▸ 文書の抜粋:
※
この採決過程に、民主、共産、社民の野党3会派が反発し、審議を全面的に拒否したため、国会は空転したが、11月29日、伊藤議長が審議再開のための裁定を示し、これを与野党が受け入れ、国会は正常化した。議長裁定により、厚生委員会で年金制度改正関連法案の補充的質疑等を行い、国民年金法等改正案は、12月7日、本会議において委員長報告のとおり修正議決され、その他の2法案もそれぞれ可決されたが、参議院で継続審査となった。
第146回国会では、その他にも平成13年実施の中央省庁等改革の一環として、中央省庁等改革関連法案の施行のための中央省庁等改革関係法施行法案及び独立行政法人個別法59法律案等、無差別大量殺人行為を行った団体に対する規制措置を定める無差別大量殺人行為団体規制法案、茨城県東海村の核燃料施設での臨界事故を受けて、原子力に関する安全規制及び防災対策強化を図る原子力災害対策特別措置法案などが成立した。
会期終了日前日の12月14日、政治倫理確立・公職選挙法改正特別委員会において衆議院比例代表定数を50人削減する公職選挙法改正案の審議に入り、同日、質疑終局の動議が可決され、採決を行ったところ、同法案は、比例代表定数を20人削減する等を内容とする修正を加え、賛成多数で修正議決された。野党側は、採決の無効を伊藤議長に申し入れた。伊藤議長は同法案の採決を議長預かりとする裁定を示し、与野党ともにこれを受け入れ、衆議院で継続審査となり、次期通常国会で再び審議することとなった。翌15日の本会議において、茨城県東海村核燃料施設事故による被害者救済に関する決議案が全会一致で可決され、また、両院の本会議で閉会中審査の手続きや請願採択など一連の会期末処理が行われ、第146回国会は終了した。
会期終了日の平成11年12月15日、自民党及び自由党の両党は、衆議院比例代表定数を20人削減する公職選挙法改正案の次期通常国会冒頭での成立を目指すことで合意した。
第146回国会における衆議院の各会派所属議員数及び役員等の氏名並びに内閣の閣僚氏名は、次のとおりである。
○各会派所属議員数(召集日現在)
※
▸ データ欄:
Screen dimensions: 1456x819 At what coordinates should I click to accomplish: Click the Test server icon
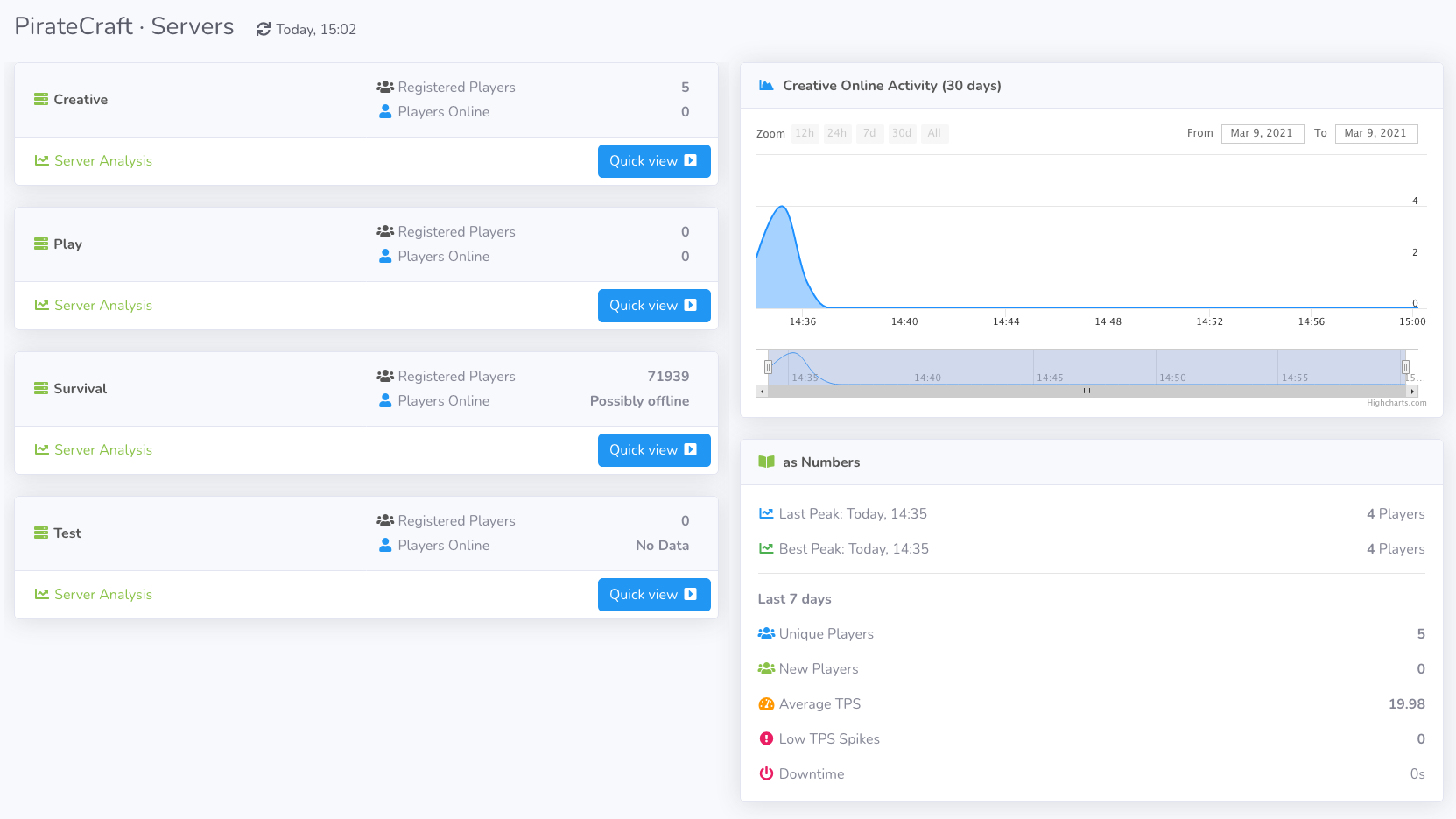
※
▸ 依頼:
抜粋をもとに、次の問いに答えてください。
1. 伊藤議長が審議再開のための裁定を示したのは何月何日か。
2. 特別委員会で修正議決された公職選挙法改正案は、比例代表定数を何人削減する内容に修正されたか。
3. 自民党と自由党が公職選挙法改正案の成立を目指すことで合意したのは何年何月何日か。
データはこの作業では使わない。

▸ 記述回答:
1. 11月29日
2. 20人
3. 平成11年12月15日